Karim Khan, impartial ? Oui, mais des experts en Israël restent sur la défensive

Un nouveau procureur a été nommé à La Haye - et il est probable qu'il poursuive les enquêtes sur Israël et les Etats-Unis étudiées par Fatou Bensoua

Lazar Berman

Lazar Berman est le correspondant diplomatique du Times of Israël

Le nouveau procureur de la CPI, Karim Khan, à Bagdad, le 27 juillet 2019. (Sabah Arar/AFP)
Le nouveau procureur de la CPI, Karim Khan, à Bagdad, le 27 juillet 2019. (Sabah Arar/AFP)

Israël est potentiellement ciblé par une enquête internationale sur d’éventuels crimes de guerre commis à Gaza. Jérusalem porte toute son attention sur le nouveau procureur Karim Khan car il est probable qu’il change l’orientation de la Cour pénale internationale (CPI).

Bien qu’il ne soit pas certain qu’il décide véritablement de changer l’orientation de la Cour et qu’il est probable qu’il entame des enquêtes sur le comportement d’Israël dans la bande de Gaza, notamment dans ses guerres contre le groupe terroriste palestinien du Hamas, les Israéliens voient plutôt d’un bon œil sa nomination. De surcroît, il se félicite du départ de l’ancienne procureure en charge du dossier, Fatou Bensouda.

La parlementaire Michal Cotler-Wunsh (Kakhol lavan), chargée des questions liées à la CPI au sein de la Knesset, a déclaré récemment que la nomination de M. Khan « laisse entrevoir la possibilité pour la CPI de remplir son importante mission : défendre, promouvoir et protéger les droits de tous ceux qui en ont besoin comme tribunal de dernier recours ».

Dans sa déclaration, elle a particulièrement mis en avant le travail de Khan dans les enquêtes menées sur les crimes de guerre commis par l’État islamique en Irak. « Khan s’est montré pro-actif en faveur des droits de l’Homme, notamment pour la défense des victimes Yazidis en Irak, » a précisé Michal Cotler-Wunsh au Times of Israël.

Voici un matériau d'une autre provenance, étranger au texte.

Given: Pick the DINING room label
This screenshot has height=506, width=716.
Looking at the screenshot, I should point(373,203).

La députée Michal Cotler-Wunsh (Kakhol lavan) lors d’une table ronde de la Knesset sur l’antisémitisme dans les médias sociaux, 14 octobre 2020. (Capture d’écran)

Khan, âgé de 50 ans, a une très longue carrière judiciaire. Il a participé à certaines des plus grandes enquêtes internationales pour crimes de guerre, soit du côté des victimes soit du côté des accusés. L’avocat britannique a conseillé des procureurs lors des procès liés à l’ex-Yougoslavie et au Rwanda. Il a également défendu des personnalités controversées à l’instar de Seif Al-Islam Kadhafi, fils du dictateur libyen, ou encore le président libérien Charles Taylor.

Khan a obtenu les voix de 123 Etats membres de la CPI, vendredi. Ce qui lui a offert la victoire face à l’autre prétendant irlandais, Fergal Gaynor. En juin 2021, il deviendra le troisième procureur général de l’histoire de la CPI, succédant à la Gambienne Fatou Bensouda.

Selon Emmanuel Navon, politologue franco-israélien et chercheur au sein de l’Institut pour la stratégie et la sécurité de Jérusalem, Khan ne fait pas de politique contrairement à Bensouda.

Certains observateurs avancent l’idée que Bensouda fut nommée sous la pression des États africains de la Cour, qui considéraient que la CPI ne se focalise que sur des affaires africaines au détriment d’autres régions.

Emmanuel Navon sur la chaine i24News. (Crédit : CC BY-SA 4.0)

L’accusation des États africains est toujours d’actualité. En 2015, malgré l’annonce publique de Bensouda précisant que des enquêtes internationales étaient en cours en Afghanistan, en Irak, en Colombie, en Palestine et en Ukraine, une part importante des États africains membres de la cour, ont continué à porter l’accusation selon laquelle la CPI ne viserait que l’Afrique.

Certains membres sont même allés jusqu’à accuser Bensouda de « politiser » les enquêtes de la CPI.

« Khan doit recrédibiliser la cour en la dépolitisant et en rappelant à ses États-membres que la CPI s’occupe uniquement de crimes de guerre, » affirme Navon.

Début février 2021, une chambre préliminaire de la CPI a indiqué que La Haye était compétente pour diriger des enquêtes sur d’éventuels crimes de guerres commis par Israël, à Gaza, en Cisjordanie et à Jérusalem-Est. Ces dernières découlant d’une enquête préliminaire de cinq ans, menée par Bensouda.

La Procureur de la CPI, Fatou Bensouda, à la Cour pénale internationale à La Haye, Pays-Bas, le 28 janvier 2016. (AP Photo/Peter Dejong)

En 2019, Bensouda déclara qu’un enquête criminelle serait menée (à condition qu’elle soit approuvée par la Cour) concernant le conflit Israël-Hamas de 2014 (opération « Bordure protectrice »). Elle indiqua également que cette dernière inclurait « la politique de colonisation » d’Israël en Cisjordanie et l’utilisation de la force à Gaza contre des manifestants civils. Or, elle déclara également qu’une telle enquête s’intéresserait aussi aux crimes de guerre commis par le Hamas contre des civils israéliens.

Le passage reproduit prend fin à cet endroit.